#### WHAT THE TASK REQUIRES:
Where a line in the material below has the string "screenshot", please report it.

#### DATA EXCERPTS:
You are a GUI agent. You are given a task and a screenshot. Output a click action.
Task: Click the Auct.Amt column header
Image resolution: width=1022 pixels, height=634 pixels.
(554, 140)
* * *
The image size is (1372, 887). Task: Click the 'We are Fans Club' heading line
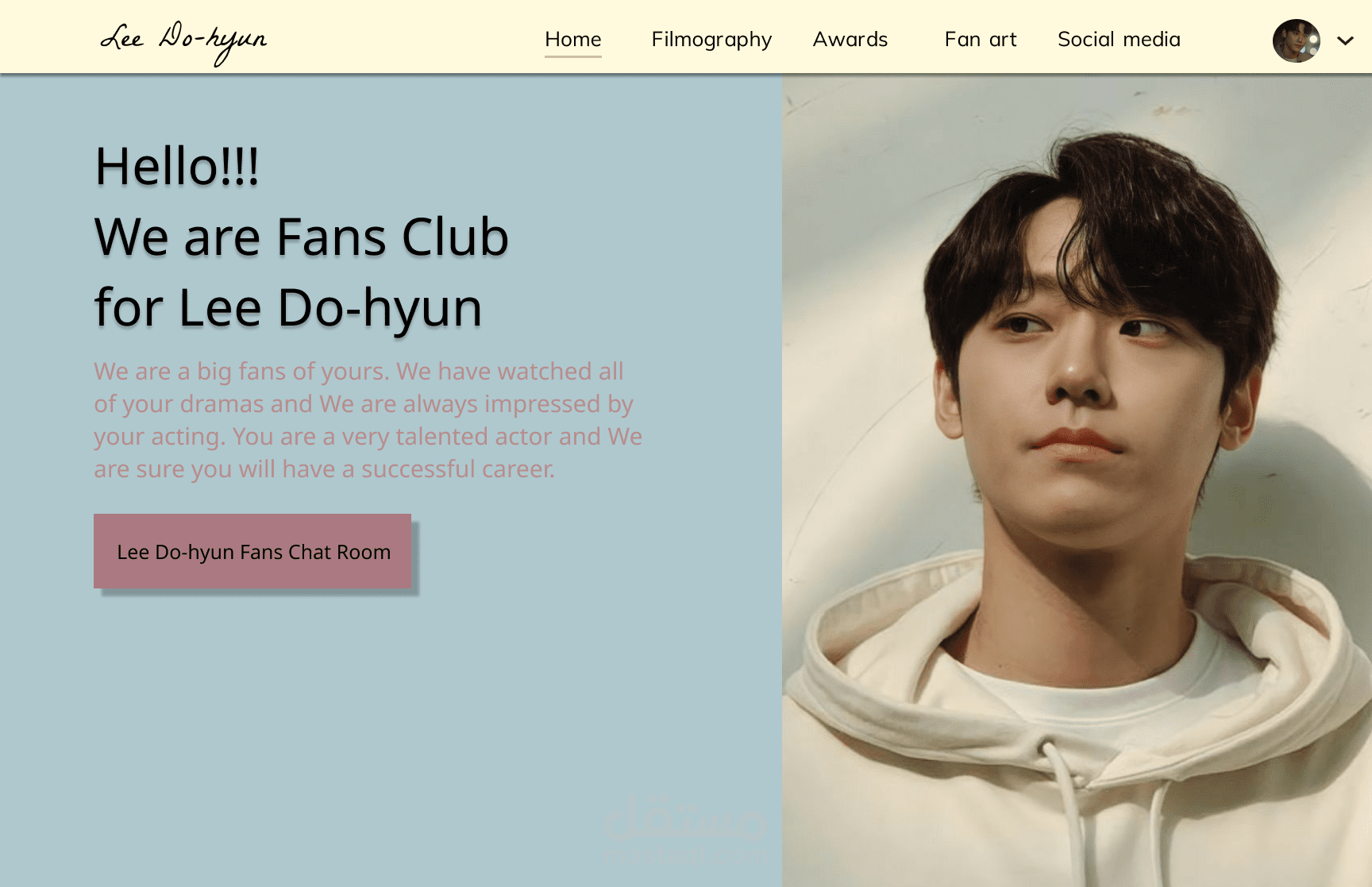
---
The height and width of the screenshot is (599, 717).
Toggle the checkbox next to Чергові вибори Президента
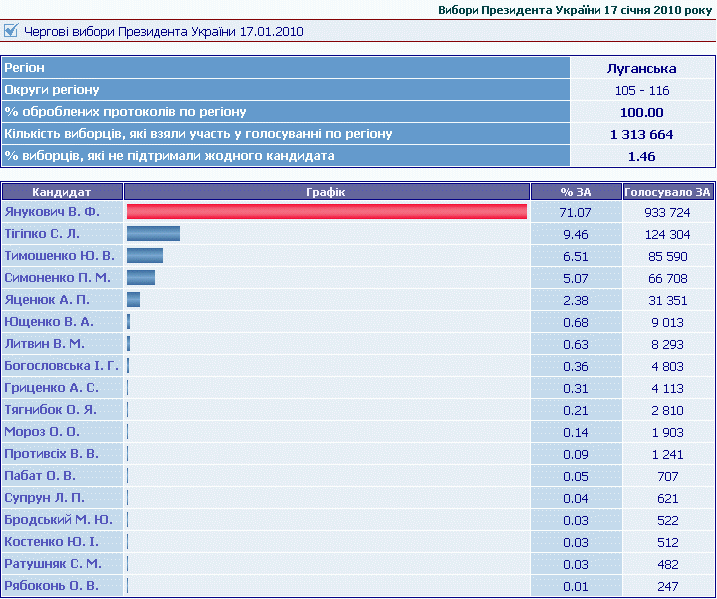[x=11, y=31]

#### OUTPUT:
You are a GUI agent. You are given a task and a screenshot. Output a click action.
The height and width of the screenshot is (599, 717).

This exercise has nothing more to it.